[start QUOTED PASSAGE]

The name of Irish writer John Banville rings few bells for U.S. readers. Certainly he's not as well known as Ian McEwan, Julian Barnes, Zadie Smith or even his fellow countryman William Trevor. Yet Banville, this year's winner of the Man Booker Prize, has been garnering rapturous reviews here since the 1970s. Clearly, Knopf now has the opportunity to raise his literary profile here.

The Sea, Banville's 14th novel, carries many of the identifying marks of his previous work. The protagonist of each novel is a man haunted by the past, and agonized by guilt. He is dismayed by life's ironies. He is an educated man whose melancholy philosophical reflections unfurl in dazzling metaphors. His voice resonates with fluent literary allusions and references to artists and their works. But the reader gradually realizes that the narrator is unreliable; things are never what they appear.

Beginning in 1971, when Banville (then a writer for the Irish Times, where he later became literary editor) published his first novel, Nightspawn, each work has been beautifully composed, elegantly phrased and sustained by a vibrant lyricism.

[end QUOTED PASSAGE]
[start PROVIDED RECORDS]

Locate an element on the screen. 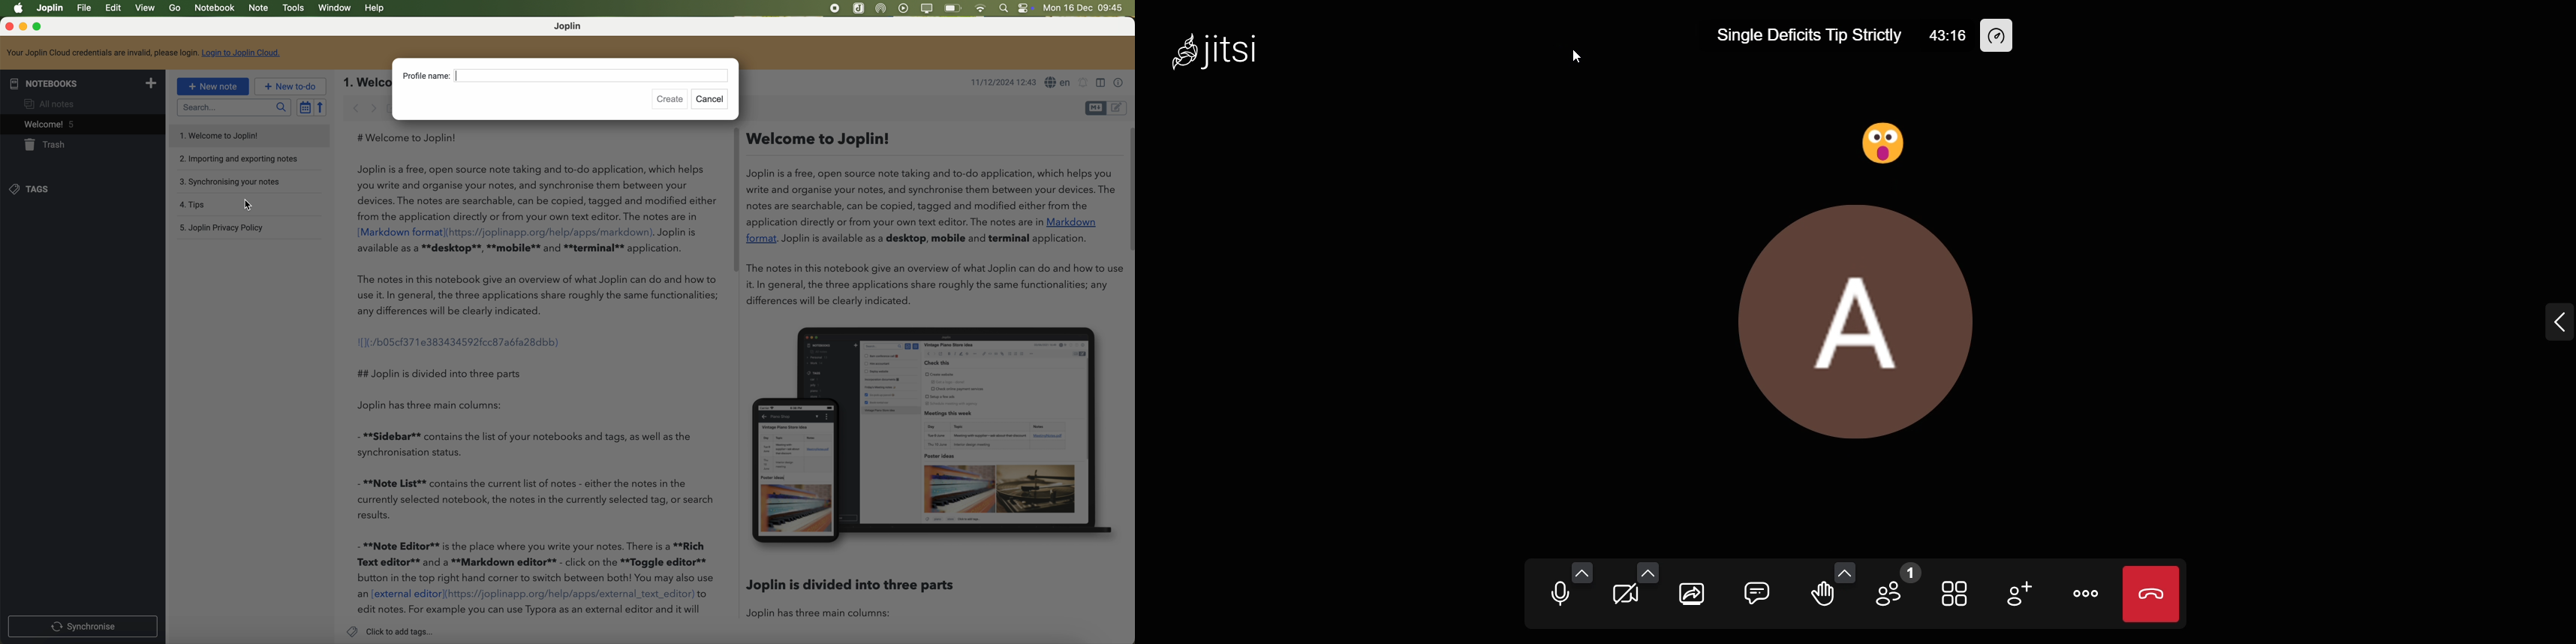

[end PROVIDED RECORDS]
[start PROVIDED RECORDS]

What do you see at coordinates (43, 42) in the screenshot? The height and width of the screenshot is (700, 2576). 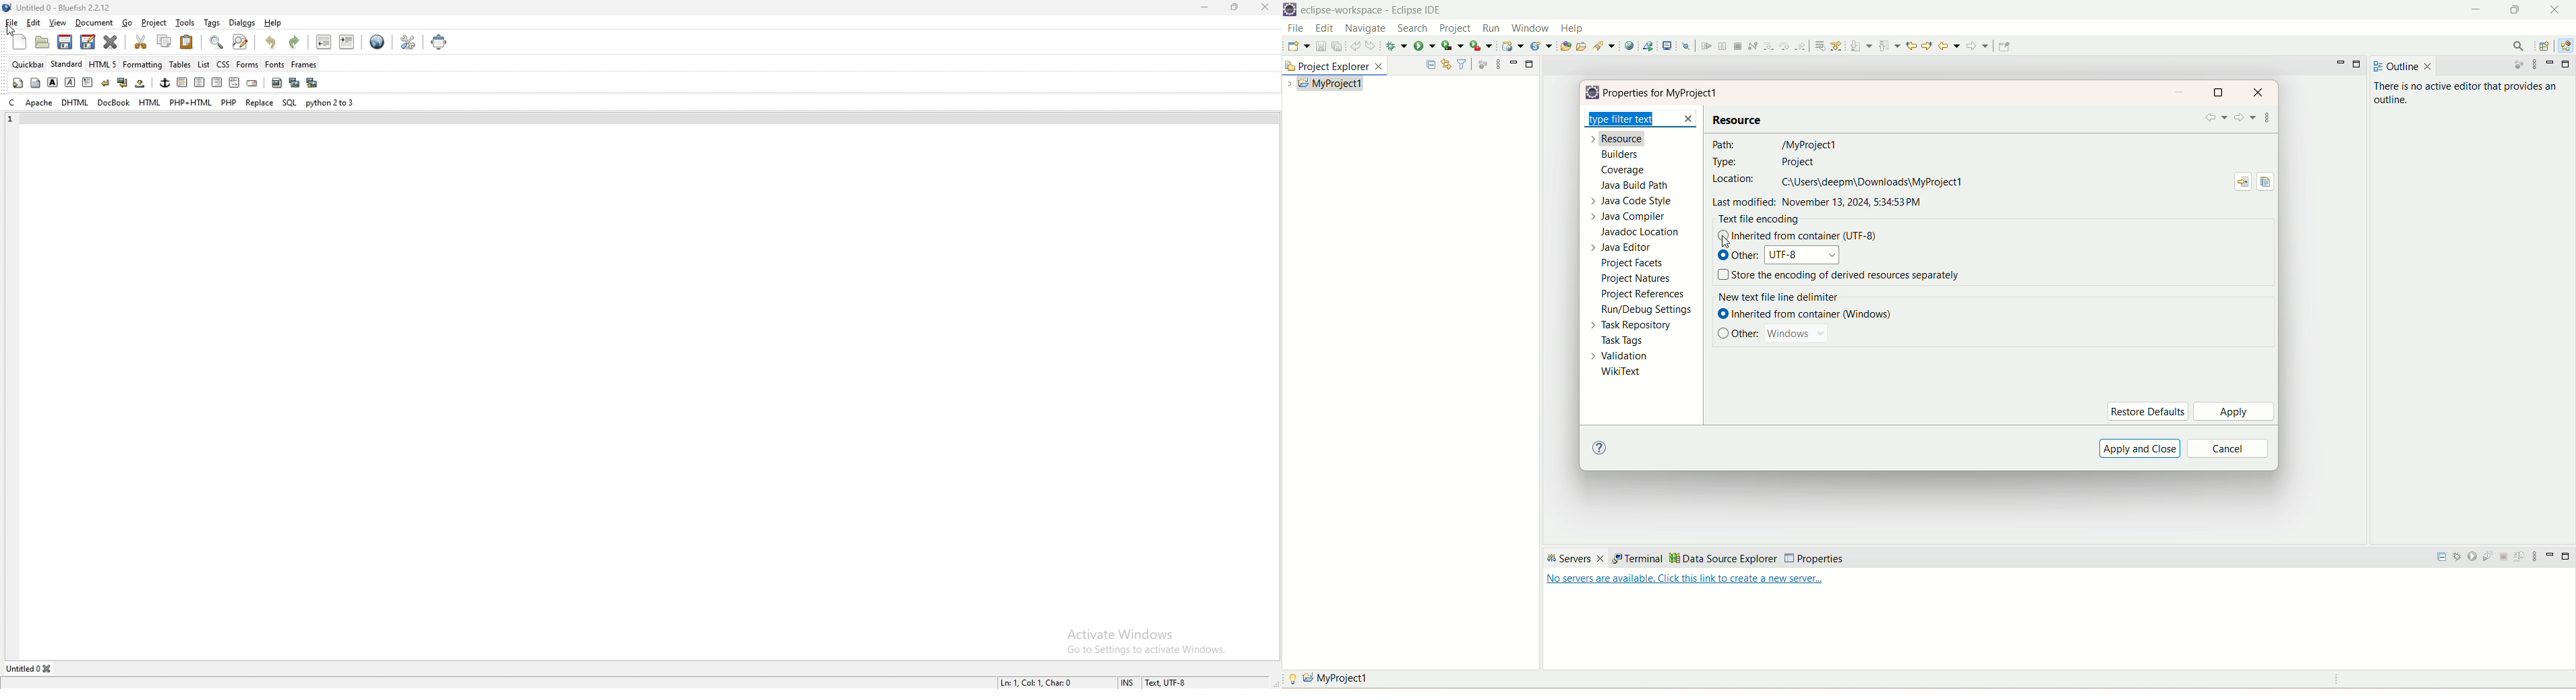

[end PROVIDED RECORDS]

### REQUIREMENT:
Reproduce the passage about John Banville and his novel The Sea word for word, from its first sentence to its last.

### EXERCISE SOLUTION:
The name of Irish writer John Banville rings few bells for U.S. readers. Certainly he's not as well known as Ian McEwan, Julian Barnes, Zadie Smith or even his fellow countryman William Trevor. Yet Banville, this year's winner of the Man Booker Prize, has been garnering rapturous reviews here since the 1970s. Clearly, Knopf now has the opportunity to raise his literary profile here.

The Sea, Banville's 14th novel, carries many of the identifying marks of his previous work. The protagonist of each novel is a man haunted by the past, and agonized by guilt. He is dismayed by life's ironies. He is an educated man whose melancholy philosophical reflections unfurl in dazzling metaphors. His voice resonates with fluent literary allusions and references to artists and their works. But the reader gradually realizes that the narrator is unreliable; things are never what they appear.

Beginning in 1971, when Banville (then a writer for the Irish Times, where he later became literary editor) published his first novel, Nightspawn, each work has been beautifully composed, elegantly phrased and sustained by a vibrant lyricism.